3. Dedicated Messenger app for Windows and MacOS

As part of the massive redesign that Facebook is undergoing, the company revealed a newly built Messenger created under Project LightSpeed, which is less than 30MB in size – two-thirds smaller than the existing app – and can launch in less than two seconds.

Facebook also revealed that it is launching a Messenger desktop app for Windows and MacOS that will have full functionality including group chat and video calls.

The app, which is currently being tested, will launch later in 2019.

4. Cross-chat traffic from Messenger, Instagram and WhatsApp

Woman in red leather jacket on stage at Facebook F8 conference.

Asha Sharma, director of consumer product for Facebook Messenger. Image: Facebook

Another big reveal was that soon users will be able to send messages across Facebook’s three different messaging platforms: Messenger, Instagram and WhatsApp.

As part of the new privacy drive, all messages will be end-to-end encrypted.
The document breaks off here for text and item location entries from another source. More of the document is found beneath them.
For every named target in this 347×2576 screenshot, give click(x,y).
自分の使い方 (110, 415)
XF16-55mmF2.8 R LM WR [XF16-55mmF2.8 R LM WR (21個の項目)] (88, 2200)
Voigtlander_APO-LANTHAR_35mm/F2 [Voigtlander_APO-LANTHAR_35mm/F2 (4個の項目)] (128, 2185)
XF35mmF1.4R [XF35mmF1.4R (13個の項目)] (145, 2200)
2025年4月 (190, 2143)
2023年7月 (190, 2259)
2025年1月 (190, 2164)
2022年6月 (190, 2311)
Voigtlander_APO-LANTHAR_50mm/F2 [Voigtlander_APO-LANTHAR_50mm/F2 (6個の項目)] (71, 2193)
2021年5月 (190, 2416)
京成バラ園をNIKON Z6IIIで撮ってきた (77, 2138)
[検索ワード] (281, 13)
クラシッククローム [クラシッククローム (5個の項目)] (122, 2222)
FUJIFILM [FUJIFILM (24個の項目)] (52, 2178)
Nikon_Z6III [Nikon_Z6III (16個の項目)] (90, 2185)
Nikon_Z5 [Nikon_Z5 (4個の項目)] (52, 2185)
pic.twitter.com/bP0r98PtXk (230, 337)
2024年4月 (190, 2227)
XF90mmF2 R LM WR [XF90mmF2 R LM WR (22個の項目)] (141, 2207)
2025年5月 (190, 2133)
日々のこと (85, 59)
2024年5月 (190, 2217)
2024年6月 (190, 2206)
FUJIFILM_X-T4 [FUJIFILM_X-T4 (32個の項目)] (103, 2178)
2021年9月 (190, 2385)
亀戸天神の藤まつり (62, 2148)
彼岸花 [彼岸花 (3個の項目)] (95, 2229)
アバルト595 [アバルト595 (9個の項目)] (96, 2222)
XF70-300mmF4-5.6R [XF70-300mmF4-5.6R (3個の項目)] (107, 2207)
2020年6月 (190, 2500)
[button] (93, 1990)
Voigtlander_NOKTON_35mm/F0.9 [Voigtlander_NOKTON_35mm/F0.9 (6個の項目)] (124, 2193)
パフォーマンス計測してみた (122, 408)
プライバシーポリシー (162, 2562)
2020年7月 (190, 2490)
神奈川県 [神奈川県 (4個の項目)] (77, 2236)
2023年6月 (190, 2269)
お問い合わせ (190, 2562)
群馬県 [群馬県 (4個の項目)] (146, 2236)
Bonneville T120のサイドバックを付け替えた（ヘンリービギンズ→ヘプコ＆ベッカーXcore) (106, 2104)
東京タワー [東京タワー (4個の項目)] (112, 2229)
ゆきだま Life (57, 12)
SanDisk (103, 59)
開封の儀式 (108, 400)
Taking a leaf out of how mobile phones and SMS work, Facebook believes messaging should transcend devices and platforms.

There was no indication of when this new feature will become available but it is obvious that it will be a major strategic play for Facebook. It also could signal the death knell for traditional SMS as we know it.

5. ‘Close Friends’ tab for Messenger and new anti-bullying features on Instagram

Facebook revealed it is rebuilding its Friends tab into a new ‘Close Friends’ tab that will host previews of friends’ Stories and photos as well as the ability to overlay an emoji on their profile pic to show friends what they’re doing or how they are feeling.

The new feature will also tie in with plans to offer location-sharing maps for close friends.

Facebook also said that not only does it want to stop bullying, it wants to lead the fight against it. In doing so it revealed it is testing a number of new features that Instagram hopes will make the app less toxic. These include a new nudge feature that warns users if they are about to say something hurtful.

Another feature being tested, called Manage Interactions, will enable users to set limits on how certain people interact with them without having to block them completely.

John Kennedy is an award-winning technology journalist who served as editor of Siliconrepublic.com for 17 years.